Calabria, lo stantuffo inesauribile simbolo del nuovo Milan di Gattuso

Calabria, lo stantuffo inesauribile simbolo del nuovo Milan di Gattuso

Faccia da bravo ragazzo, precisione chirurgica negli interventi, intelligenza calcistica, piede educato, sovrapposizioni efficaci. Come certificato dai meritati elogi di Gattuso nel dopo partita di Milan-Sampdoria, Davide Calabria sta attraversando un momento di forma particolarmente brillante, probabilmente il più luminoso della sua giovane carriera. Lanciato in prima squadra da Sinisa Mihajlovic ancora prima dell’esordio di Donnarumma, il classe ’96 sta finalmente trovando la continuità che gli era sempre mancata per esprimere tutto il potenziale a disposizione. Tra i migliori nel match con i blucerchiati, Calabria sta stupendo tutti per rendimento, corsa e giocate decisive, proponendosi come il terzino del futuro per i rossoneri, da anni alla ricerca di un giocatore in grado di ridare lustro ai fasti del glorioso passato.
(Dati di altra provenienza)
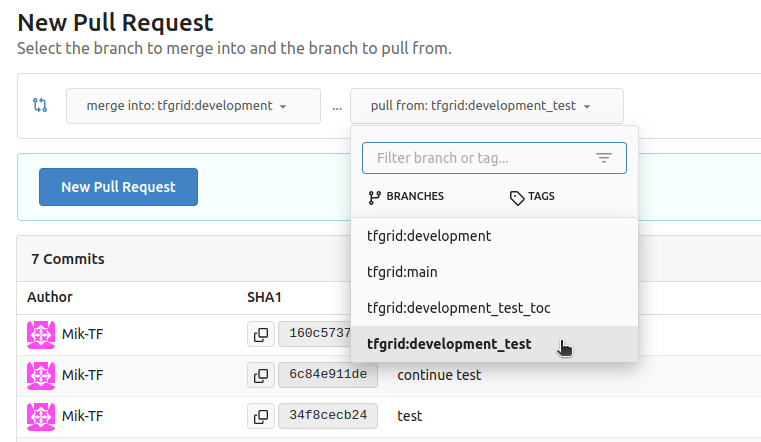The height and width of the screenshot is (442, 761).
Task: Switch to the Tags tab
Action: (x=532, y=197)
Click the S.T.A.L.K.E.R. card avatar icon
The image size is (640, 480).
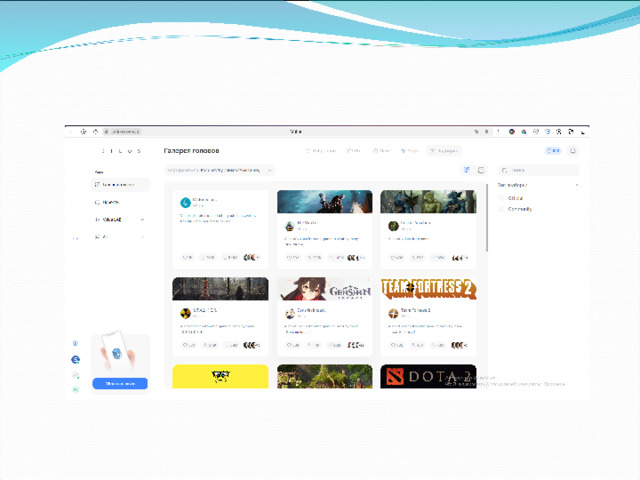pyautogui.click(x=185, y=313)
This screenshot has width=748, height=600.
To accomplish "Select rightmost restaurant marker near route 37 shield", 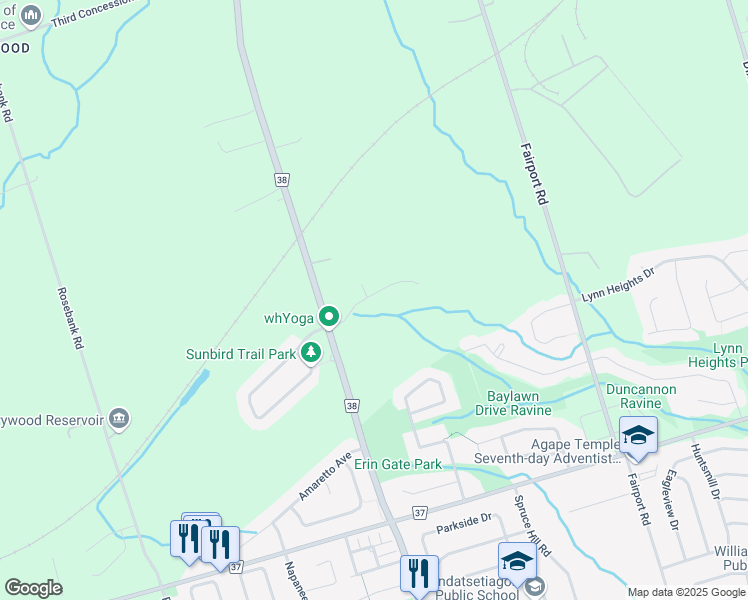I will click(x=220, y=548).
Calabria, il protagonista che non t’aspetti

Non è un azzardo considerare oggi Calabria tra i giovani prospetti su cui costruire il Milan che verrà, nonostante la giovane età consigli in questi casi calma ed equilibrio nell’esprimere giudizi e fare previsioni. L’ultima performance induce a ben sperare soprattutto perché dal primo all’ultimo minuto Calabria è rimasto lucido negli interventi, sempre sul pezzo fisicamente, presente nelle fasi calde della partita, protagonista nell’azione che ha ispirato la rete decisiva messa a segno da Bonaventura. Le sovrapposizioni sulla fascia destra con Suso in possesso palla sono state tra gli elementi tattici che il 4-3-3 di Gattuso ha contrapposto al 4-3-1-2 di Giampaolo, risultando a conti fatti determinanti. I numeri dimostrano come Calabria sia stato il giocatore ad effettuare più cross al pari di Calhanoglu, oltre che quello ad aver giocato più palloni nell’arco della gara. Curioso notare come il terzino rossonero, assieme a Montolivo, primeggi nel dato relativo alle palle recuperate, segno inequivocabile di uno stato di forma smagliante che gli ha permesso di correre e rincorrere gli avversari fino al novantesimo. Il coast to coast nel finale ha esaltato il pubblico rossonero, prima che il grande intervento di Viviano negasse a Calabria la gioia del primo gol in serie A. Straripante dal punto di vista fisico, è riuscito a gestirsi in maniera oculata, senza mai far mancare il proprio contributo alla fase d’attacco, supportata intelligentemente solo quando c’era effettivamente la possibilità di far male all’avversario.

Da Montella a Gattuso, un cambiamento sostanziale

Quasi a sorpresa Gattuso ha trovato l’ideale di terzino moderno che ogni allenatore vorrebbe avere a disposizione. Non soltanto difensore puro abile a muoversi assieme alla linea, Calabria è uno stantuffo inesauribile sulla fascia di competenza. Presidio della propria zona, attacco dello spazio in profondità, capacità di servire il compagno meglio piazzato mettendolo così in condizione di colpire verso la porta avversaria. Con Montella, che l’aveva spesso utilizzato sulla linea dei centrocampisti, la scintilla non era mai scoccata del tutto, nonostante la discreta fiducia che il tecnico campano aveva mostrato nei suoi riguardi; la musica è cambiata con l’avvento sulla panchina rossonera dell’ex allenatore della Primavera, che l’ha nuovamente riproposto nel suo ruolo naturale, ricavandone quantità abbinata a  sprazzi di discreta qualità. Il passaggio a vuoto nella partita con l’Udinese, dove la sua espulsione aveva costretto il Milan a un finale di partita in sofferenza culminato nel pareggio friulano, non ha minato le certezze acquisite nelle precedenti uscite da titolare. Un’ascesa costante quella di Calabria, anticamera di una possibile chiamata in Nazionale maggiore dove ritroverebbe Di Biagio, il tecnico con cui ha condiviso gli anni nell’Under 21. Fino a quel momento, basterà continuare a mostrare le proprie qualità, dentro e fuori dal campo; quando si è giovani si fa presto a montarsi la testa, ma qualcosa ci porta a pensare che a un ragazzo così non accadrà facilmente.